Support the Palestinian Bid for Statehood

The United States should support the Palestinian Authority’s bid for statehood at the United Nations. The Palestinian people deserve a state now. As the current debate unfolds, I am reminded of what the Rev. Dr. Martin Luther King Jr. said in 1965: “The time is always right to do what’s right.”

After almost two decades of unsuccessful negotiations among Israel, the Palestinians and partner states, it is understandable that the Palestinian Authority has elected to go to the United Nations — the international body empowered to mediate conflict and recognize statehood. Despite the initial promise of the Oslo peace process in the 1990s — particularly before the horrific assassination of the Israeli prime minister, Yitzhak Rabin — direct negotiations have deteriorated to a dismally low point.

Given this impasse and Israel’s settlement expansion, the Palestinian Authority is following the example of dozens of current United Nations members, such as Bosnia-Herzegovina and Eritrea, as well as South Sudan, which successfully seceded from Sudan after a protracted civil war and gained admission to the United Nations in July. Israel, our ally, followed a comparable process and rightfully gained admission to the United Nations in 1949. And in this case, Arab countries that have never recognized Israel would implicitly be doing so when they voted to recognize a Palestinian state that envisioned itself beside Israel in a two-state solution to their conflict. That in itself would be a breakthrough, confirming Israel’s solid standing in the region.

World leaders should pause before criticizing the Palestinians’ intention to follow the same legal process by which many of their own nations achieved international recognition. Palestinian leaders have sought statehood through violence and terrorism: they hijacked planes and massacred Israeli athletes in Munich in the 1970s, and bombed buses during the second intifada. These abhorrent acts of terrorism were rightly rejected by the world community and stymied the Palestinians’ efforts to gain statehood recognition. But the Palestinian Authority, unlike Hamas, is pursuing statehood nonviolently and diplomatically now, so why are we discouraging its efforts?

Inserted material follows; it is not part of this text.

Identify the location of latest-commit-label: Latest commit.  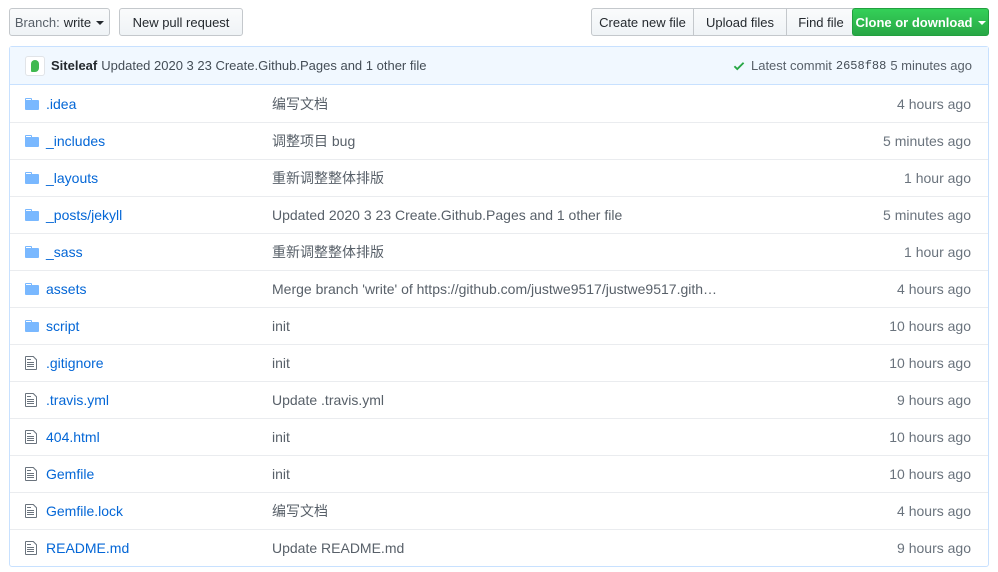
(791, 66).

Criticisms of the Palestinian Authority’s desire for the United Nations to act include assertions that this approach to statehood is unilateral and precludes negotiations with Israel. Yet the process of gaining recognition from the United Nations Security Council is multilateral by definition. No one disputes that further direct negotiations will be needed to resolve the outstanding final status issues of the conflict, including borders, repatriation of refugees, national security and the claims of both sides to Jerusalem. Indeed, the Palestinian Authority’s president, Mahmoud Abbas, has said he will urge Israel to resume negotiations immediately after a United Nations vote. Both sides must avoid violence and work to repair relations.

Some of my Congressional colleagues have threatened to cut off United States aid to the Palestinian Authority if it continues pressing for statehood. However, officials from all nations involved acknowledge that American aid has vastly improved the security situation for Israel and the Palestinians. Thanks in large part to American assistance, incidents of terrorism in Israel have receded from the extraordinary levels of the first half of the last decade.

Given its successful security collaboration with the Palestinian Authority, the Israeli government said in a report recently that it “calls for ongoing international support for the Palestinian Authority budget and development projects.” Undermining our current progress by cutting off American aid would be counterproductive — especially for Israel and the United States — and would further delay peace in the Middle East.

The Palestinian people are a distinct group that desires, and deserves, to have a homeland that is internationally recognized as a state. The international community has a formal process for recognizing states, and the Palestinian Authority is following that process. As it seeks to join the community of nations this month, world leaders should not forget King’s important lesson about doing what is right. The Palestinians’ use of multilateral diplomacy to achieve statehood represents a step toward achieving the two-state solution and achieving a more stable Middle East. It is an opportunity, not a threat. We should seize it now.

By Keith Ellison, a Democratic representative from Minnesota.